O problema é que, neste momento, os Centros de Recolha não têm lugar para esses [animais recolhidos vítimas de maus tratos] nem para outros”, afirmou ao Observador Ricardo Lobo da direção da ANVETEM.
Segundo a proposta do PAN, caberá às autarquias fazer o encaminhamento dos animais recolhidos para os CRO, associações devidamente autorizadas pelos municípios para o efeito ou para as respetivas famílias de acolhimento temporário (FAT).
Uma das penas acessórias que PAN e BE preveem nos seus projetos de lei é a “obrigação de frequência de programas específicos de prevenção de violência”, não prevista pelo PS no seu projeto-lei, mas imposta no caso dos bloquistas e dos deputados do PAN.

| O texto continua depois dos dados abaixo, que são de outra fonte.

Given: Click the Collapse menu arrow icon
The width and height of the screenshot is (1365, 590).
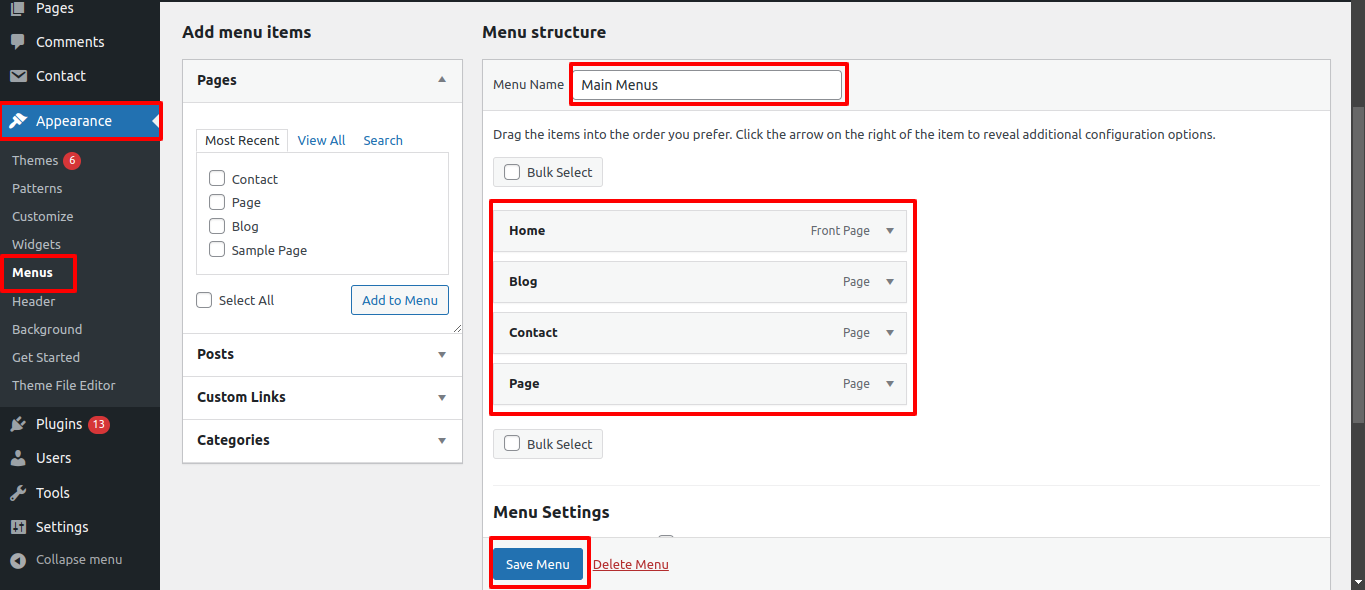Looking at the screenshot, I should (x=18, y=560).
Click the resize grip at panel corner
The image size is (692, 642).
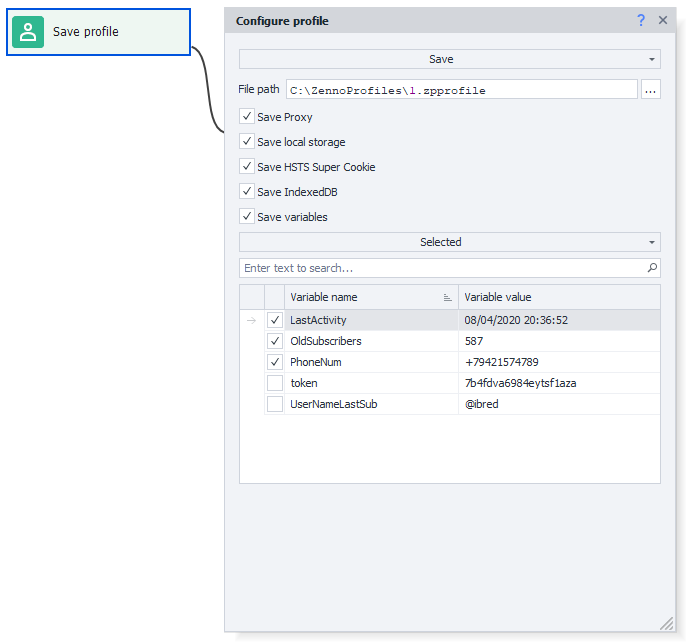click(667, 623)
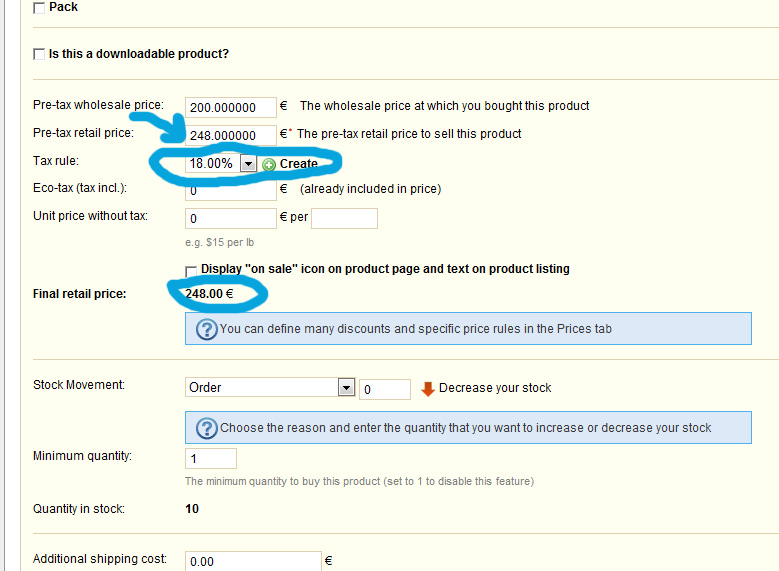Click the Additional shipping cost field

253,561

PEV quer perceber o porquê da desafinação entre os municípios e o Estado
Já o Partido Ecologista Os Verdes, antes de propor qualquer alteração à Lei que criminaliza os maus tratos aos animais de companhia quer que seja criado um Grupo de Trabalho para avaliar a aplicação da Lei e elaborar um relatório. Para a composição do grupo de trabalho, Os Verdes sugerem que sejam integrados representantes dos ministérios da Justiça, da Administração Interna e da Agricultura; do Conselho Superior de Magistratura, do Conselho Superior do Ministério Público, da Ordem dos Advogados, da Polícia de Segurança Pública, da Guarda Nacional Republicana, da Ordem dos Veterinários e das Associações zoófilas.

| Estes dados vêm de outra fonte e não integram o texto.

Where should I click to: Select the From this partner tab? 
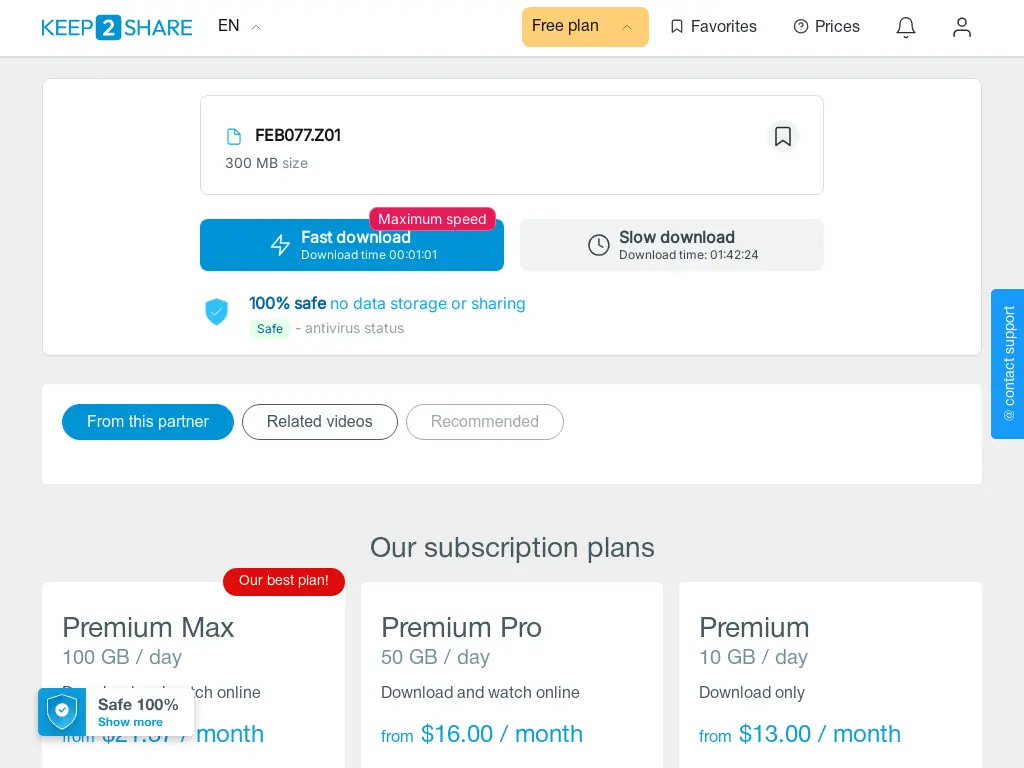point(148,422)
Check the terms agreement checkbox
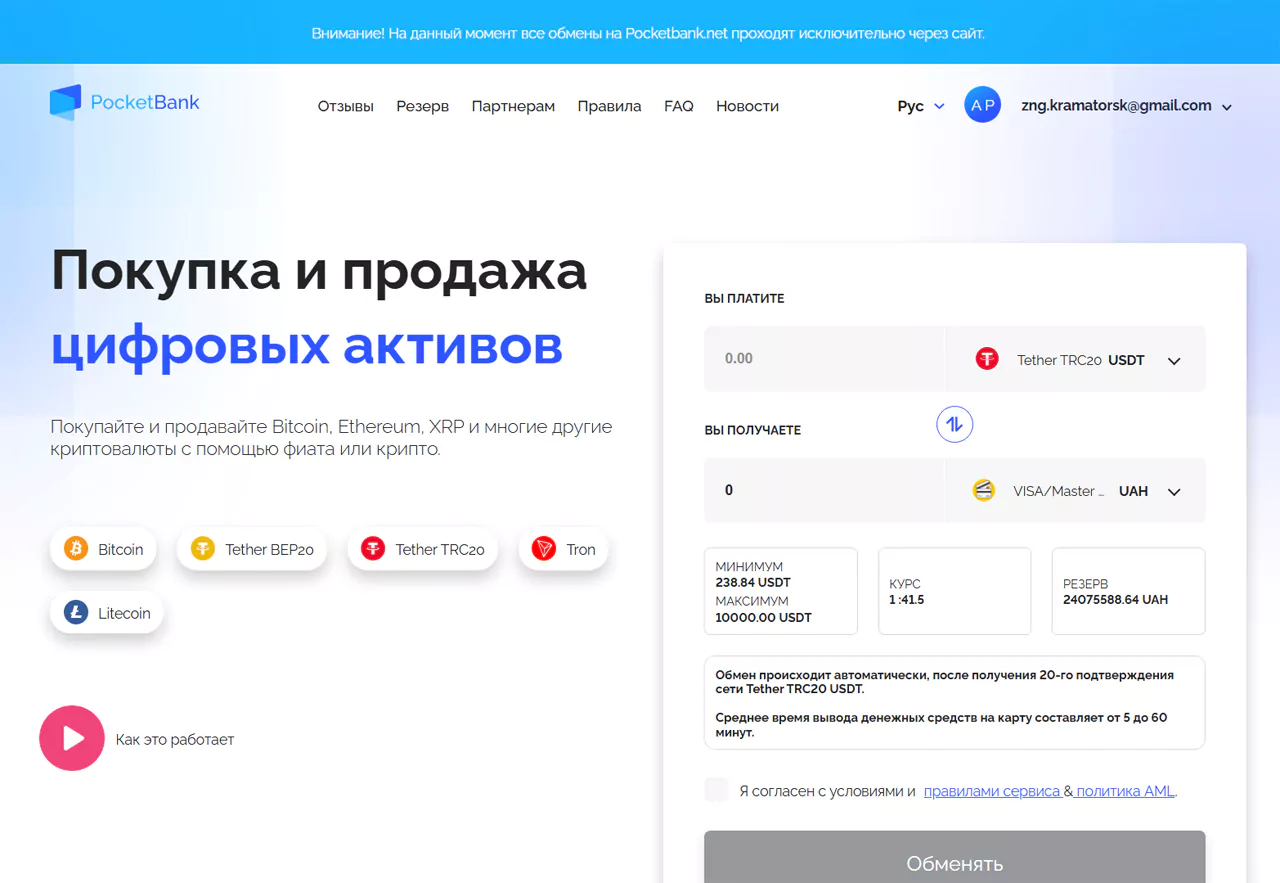 tap(716, 789)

Ao Observador, a deputada de Os Verdes Mariana Silva explica que “mais que reforçar as verbas já existentes é preciso perceber as dificuldades que os municípios encontram”.
“É necessário ter acesso aos dados, perceber a evolução, a mudança de comportamento que se espera que aconteça e a demora em realizá-la. Porque é que há municípios que, por exemplo, só esterilizam animais quando são adotados”, afirmou notando que é preciso perceber “de que forma é possível ajudar”.
Também a deputada do BE, Maria Manuel Rola falou ao Observador da “falta de vontade política” que existe. “Inscrevemos no Orçamento do Estado o valor que estava em falta relativamente aos pedidos dos municípios para CRO, mas o valor que de facto solicitaram é inferior ao levantamento feito anteriormente pelo Governo”, disse acrescentando que “em vários municípios existe muita resistência”.
Além do BE e de Os Verdes, também o PAN sugere a criação de um grupo para avaliação da rede de CRO e da proibição de abate de animais nos canis, enquanto o PCP sugere ao Governo que crie ainda um “Plano de emergência com caráter nacional de execução imediata” para reforçar os CRO a nível nacional; adotar “medidas excecionais de controlo, captura, transporte, recolha, esterilização e vacinação de animais” para salvaguardar a saúde pública e que seja reforçados os meios financeiros e recursos humanos para que seja possível “recolher, esterilizar e vacinar os animais errantes”.
“Plano de emergência” para os Centros de Recolha Oficial de animais
Os comunistas querem ouvir as autarquias locais, a Associação Nacional dos Municípios Portugueses, a Ordem dos Veterinários, a Associação de Médicos Veterinários Municipais e os organismos da administração central responsáveis pela proteção e bem-estar e sanidade animal e que seja criada uma “linha excecional de financiamento com verbas inscritas no Fundo Ambiental e no Instituto de Financiamento da Agricultura e Pescas”, cabendo ainda ao governo a promoção da “adoção de animais”.
Em declarações ao Observador, a deputada comunista Alma Rivera afirma ainda que o PCP pretende que se vá mais longe no que diz respeito à esterilização dos animais, permitindo que seja feita também em cães que “não vão ser acolhidos”.
Além do reforço dos recursos financeiros e meios humanos nos CRO, permitindo a reabilitação das estruturas existentes e a criação de novas onde seja necessário, destacando a deputada “cerca de 50% dos concelhos ainda não têm CRO”, o PCP quer que seja possível “assumir protocolos com Associações Zoófilas ou associações de animais para esterilizações e vacinações” dos animais.